Global stocks were mixed in early Tuesday trading, with investors eyeing a key round of trade talks between the U.S. and China later today in Washington for any clues as to whether the two sides can reach an agreement in the final two weeks before a self-imposed deadline wold trigger fresh tariffs between the world's two biggest economies.

U.S. Trade Representative Robert Lighthizer will lead this week's negotiations, with China's Vice Premier Liu He expected to arrive in the nation's capital Thursday and Friday following a successful round of talks last week in Beijing. Should the March 2 deadline pass without a deal, the U.S. is set to lift tariffs on $200 billion worth of China-made goods to 25% from 10%, while China has vowed to react in kind. 

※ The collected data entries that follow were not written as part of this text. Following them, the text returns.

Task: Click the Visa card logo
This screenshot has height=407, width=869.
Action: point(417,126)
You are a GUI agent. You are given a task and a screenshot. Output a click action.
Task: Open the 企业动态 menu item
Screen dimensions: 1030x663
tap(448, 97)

President Donald Trump, however, has hinted that he may extend the talks for a further period of time in order to address the myriad issues that still separate the world's two biggest economies.

"We're making a lot of progress," President Trump told his supporters during a rally in Florida Monday. "Nobody expected this was going to be happening."

The MSCI Asia ex-Japan index was marked 0.15% lower heading into the final hours of trading after the broadest measure of regional share prices tested four-month highs earlier in the session while Japan's Nikkei 225 added 0.1% to close at a fresh two-month high if 21,302.65 points.

Early indications from U.S. equity futures suggest only modest moves on Wall Street Tuesday as investors return from yesterday's President's Day break, with contracts tied to the Dow Jones Industrial Average marked 83 points lower while those lined to the S&P 500 indicate a 6 point dip for the broader benchmark.

European stocks, however, were weaker at the start of trading, with the Stoxx 600 benchmark falling 0.6% by mid-day and bourses around the region drifted into the red.

The Stoxx 600 Automobiles and Parts index was marked 0.8% lower at 479.26 points amid concern that the White House may opt to impose tariffs on European-made cars now that President Trump has received a report from the Commerce Department that assessed their risk to national security. The President will have 90 days to review the report and make a decision.

HSBC Holdings Plc (HSBC) shares traded near the bottom of the London market Tuesday after Europe's biggest bank posted a small-than-expected 2018 profit and cautioned on a slowdown in key markets in Britain and China.

HSBC shares were marked 4.12% lower by mid-day of trading in London to change hands at 636.3 pence each, a move that takes the stock's three month decline to around 2% and values the London-based bank at around £128 billion ($165.3 billion).

Global oil prices were little-changed in early Tuesday trading, although Brent crude remains near the highest levels in three months as the impact of OPEC+ production cuts and U.S. sanctions on the sale of Venezuelan oil continues to offset both record American production rates and concern for a global slowdown in energy demand.

Brent crude contracts for April delivery, the global benchmark, were marked 14 cents lower from their Monday close in New York and changing hands at $66.36 per barrel in a move that trims gains from the December 24 trough to around 25%.

WTI contracts for March delivery -- which closed at the lowest level in two weeks earlier this week -- were seen 11 cents higher at $56.17 per barrel.